▽

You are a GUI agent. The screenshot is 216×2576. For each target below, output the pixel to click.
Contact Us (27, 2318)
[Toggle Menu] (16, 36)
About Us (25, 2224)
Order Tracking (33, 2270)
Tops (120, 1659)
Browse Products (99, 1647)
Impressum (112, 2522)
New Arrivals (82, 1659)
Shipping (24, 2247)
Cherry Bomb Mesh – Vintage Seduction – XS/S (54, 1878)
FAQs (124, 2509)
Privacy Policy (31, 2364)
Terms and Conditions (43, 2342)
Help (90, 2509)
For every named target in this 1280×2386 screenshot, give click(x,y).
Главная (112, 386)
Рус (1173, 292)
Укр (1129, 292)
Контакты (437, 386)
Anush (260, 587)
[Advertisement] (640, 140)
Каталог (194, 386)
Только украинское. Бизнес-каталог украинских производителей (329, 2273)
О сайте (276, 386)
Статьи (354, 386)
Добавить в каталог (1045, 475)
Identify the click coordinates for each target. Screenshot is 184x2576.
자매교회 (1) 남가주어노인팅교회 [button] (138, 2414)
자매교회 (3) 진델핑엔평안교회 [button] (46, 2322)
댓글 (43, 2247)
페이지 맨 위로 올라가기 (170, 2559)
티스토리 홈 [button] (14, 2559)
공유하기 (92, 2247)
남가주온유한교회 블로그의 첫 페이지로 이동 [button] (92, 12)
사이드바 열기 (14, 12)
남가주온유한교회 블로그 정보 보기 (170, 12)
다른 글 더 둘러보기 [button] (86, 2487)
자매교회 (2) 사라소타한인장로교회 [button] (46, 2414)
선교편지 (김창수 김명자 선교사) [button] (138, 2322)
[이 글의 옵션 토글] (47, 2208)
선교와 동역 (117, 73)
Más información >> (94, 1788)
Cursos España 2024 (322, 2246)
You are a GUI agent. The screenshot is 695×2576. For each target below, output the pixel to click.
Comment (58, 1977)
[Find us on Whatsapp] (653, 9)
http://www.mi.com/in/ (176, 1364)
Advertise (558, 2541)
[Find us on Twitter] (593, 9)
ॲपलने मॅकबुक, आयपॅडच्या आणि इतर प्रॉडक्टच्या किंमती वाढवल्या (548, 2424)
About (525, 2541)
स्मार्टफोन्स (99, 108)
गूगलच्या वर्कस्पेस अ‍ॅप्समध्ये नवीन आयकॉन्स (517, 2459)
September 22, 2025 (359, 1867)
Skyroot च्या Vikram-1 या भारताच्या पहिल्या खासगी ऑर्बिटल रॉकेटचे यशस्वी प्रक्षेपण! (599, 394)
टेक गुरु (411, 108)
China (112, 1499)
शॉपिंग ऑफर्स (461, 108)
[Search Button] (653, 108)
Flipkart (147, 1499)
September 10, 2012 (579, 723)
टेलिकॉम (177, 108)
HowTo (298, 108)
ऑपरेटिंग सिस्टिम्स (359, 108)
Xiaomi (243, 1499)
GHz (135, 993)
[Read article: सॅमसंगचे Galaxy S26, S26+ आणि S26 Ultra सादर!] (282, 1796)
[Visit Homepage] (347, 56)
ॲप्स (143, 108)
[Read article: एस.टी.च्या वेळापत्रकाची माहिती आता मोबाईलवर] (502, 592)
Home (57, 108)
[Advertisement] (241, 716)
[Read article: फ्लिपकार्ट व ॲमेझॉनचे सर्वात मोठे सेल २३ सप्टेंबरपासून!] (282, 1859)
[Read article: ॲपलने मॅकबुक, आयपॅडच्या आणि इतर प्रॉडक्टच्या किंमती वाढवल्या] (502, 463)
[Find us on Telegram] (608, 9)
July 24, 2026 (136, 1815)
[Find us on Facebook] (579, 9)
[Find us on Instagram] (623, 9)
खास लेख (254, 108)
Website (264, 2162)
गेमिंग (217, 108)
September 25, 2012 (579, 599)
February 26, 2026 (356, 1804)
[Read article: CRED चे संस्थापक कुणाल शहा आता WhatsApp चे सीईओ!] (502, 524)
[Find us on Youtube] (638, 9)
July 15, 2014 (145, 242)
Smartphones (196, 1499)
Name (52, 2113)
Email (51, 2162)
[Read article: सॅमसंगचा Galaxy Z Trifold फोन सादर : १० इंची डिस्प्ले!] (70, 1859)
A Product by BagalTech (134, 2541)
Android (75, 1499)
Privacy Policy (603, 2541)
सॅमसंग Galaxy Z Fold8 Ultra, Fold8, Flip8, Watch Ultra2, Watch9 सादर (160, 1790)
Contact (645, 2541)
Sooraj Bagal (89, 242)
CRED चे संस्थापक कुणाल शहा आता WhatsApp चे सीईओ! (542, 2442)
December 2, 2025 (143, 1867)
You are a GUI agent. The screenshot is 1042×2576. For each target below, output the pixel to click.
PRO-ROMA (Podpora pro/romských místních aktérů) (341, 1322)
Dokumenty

△

* **What you have to do**
Print the complete listing again, exactly as it stands.

* **Expected answer**
You are a GUI agent. The screenshot is 216×2576. For each target below, output the pixel to click.
Contact Us (27, 2318)
[Toggle Menu] (16, 36)
About Us (25, 2224)
Order Tracking (33, 2270)
Tops (120, 1659)
Browse Products (99, 1647)
Impressum (112, 2522)
New Arrivals (82, 1659)
Shipping (24, 2247)
Cherry Bomb Mesh – Vintage Seduction – XS/S (54, 1878)
FAQs (124, 2509)
Privacy Policy (31, 2364)
Terms and Conditions (43, 2342)
Help (90, 2509)
For every named target in this 1280×2386 screenshot, give click(x,y).
Главная (112, 386)
Рус (1173, 292)
Укр (1129, 292)
Контакты (437, 386)
Anush (260, 587)
[Advertisement] (640, 140)
Каталог (194, 386)
Только украинское. Бизнес-каталог украинских производителей (329, 2273)
О сайте (276, 386)
Статьи (354, 386)
Добавить в каталог (1045, 475)
Identify the click coordinates for each target. Screenshot is 184x2576.
자매교회 (1) 남가주어노인팅교회 [button] (138, 2414)
자매교회 (3) 진델핑엔평안교회 [button] (46, 2322)
댓글 (43, 2247)
페이지 맨 위로 올라가기 (170, 2559)
티스토리 홈 [button] (14, 2559)
공유하기 (92, 2247)
남가주온유한교회 블로그의 첫 페이지로 이동 [button] (92, 12)
사이드바 열기 (14, 12)
남가주온유한교회 블로그 정보 보기 (170, 12)
다른 글 더 둘러보기 [button] (86, 2487)
자매교회 (2) 사라소타한인장로교회 [button] (46, 2414)
선교편지 (김창수 김명자 선교사) [button] (138, 2322)
[이 글의 옵션 토글] (47, 2208)
선교와 동역 (117, 73)
Más información >> (94, 1788)
Cursos España 2024 (322, 2246)
You are a GUI agent. The screenshot is 695×2576. For each target below, output the pixel to click.
Comment (58, 1977)
[Find us on Whatsapp] (653, 9)
http://www.mi.com/in/ (176, 1364)
Advertise (558, 2541)
[Find us on Twitter] (593, 9)
ॲपलने मॅकबुक, आयपॅडच्या आणि इतर प्रॉडक्टच्या किंमती वाढवल्या (548, 2424)
About (525, 2541)
स्मार्टफोन्स (99, 108)
गूगलच्या वर्कस्पेस अ‍ॅप्समध्ये नवीन आयकॉन्स (517, 2459)
September 22, 2025 (359, 1867)
Skyroot च्या Vikram-1 या भारताच्या पहिल्या खासगी ऑर्बिटल रॉकेटचे यशस्वी प्रक्षेपण! (599, 394)
टेक गुरु (411, 108)
China (112, 1499)
शॉपिंग ऑफर्स (461, 108)
[Search Button] (653, 108)
Flipkart (147, 1499)
September 10, 2012 (579, 723)
टेलिकॉम (177, 108)
HowTo (298, 108)
ऑपरेटिंग सिस्टिम्स (359, 108)
Xiaomi (243, 1499)
GHz (135, 993)
[Read article: सॅमसंगचे Galaxy S26, S26+ आणि S26 Ultra सादर!] (282, 1796)
[Visit Homepage] (347, 56)
ॲप्स (143, 108)
[Read article: एस.टी.च्या वेळापत्रकाची माहिती आता मोबाईलवर] (502, 592)
Home (57, 108)
[Advertisement] (241, 716)
[Read article: फ्लिपकार्ट व ॲमेझॉनचे सर्वात मोठे सेल २३ सप्टेंबरपासून!] (282, 1859)
[Read article: ॲपलने मॅकबुक, आयपॅडच्या आणि इतर प्रॉडक्टच्या किंमती वाढवल्या] (502, 463)
[Find us on Telegram] (608, 9)
July 24, 2026 (136, 1815)
[Find us on Facebook] (579, 9)
[Find us on Instagram] (623, 9)
खास लेख (254, 108)
Website (264, 2162)
गेमिंग (217, 108)
September 25, 2012 (579, 599)
February 26, 2026 (356, 1804)
[Read article: CRED चे संस्थापक कुणाल शहा आता WhatsApp चे सीईओ!] (502, 524)
[Find us on Youtube] (638, 9)
July 15, 2014 (145, 242)
Smartphones (196, 1499)
Name (52, 2113)
Email (51, 2162)
[Read article: सॅमसंगचा Galaxy Z Trifold फोन सादर : १० इंची डिस्प्ले!] (70, 1859)
A Product by BagalTech (134, 2541)
Android (75, 1499)
Privacy Policy (603, 2541)
सॅमसंग Galaxy Z Fold8 Ultra, Fold8, Flip8, Watch Ultra2, Watch9 सादर (160, 1790)
Contact (645, 2541)
Sooraj Bagal (89, 242)
CRED चे संस्थापक कुणाल शहा आता WhatsApp चे सीईओ! (542, 2442)
December 2, 2025 (143, 1867)
You are a GUI agent. The screenshot is 1042×2576. For each target below, output the pixel to click.
PRO-ROMA (Podpora pro/romských místních aktérů) (341, 1322)
Dokumenty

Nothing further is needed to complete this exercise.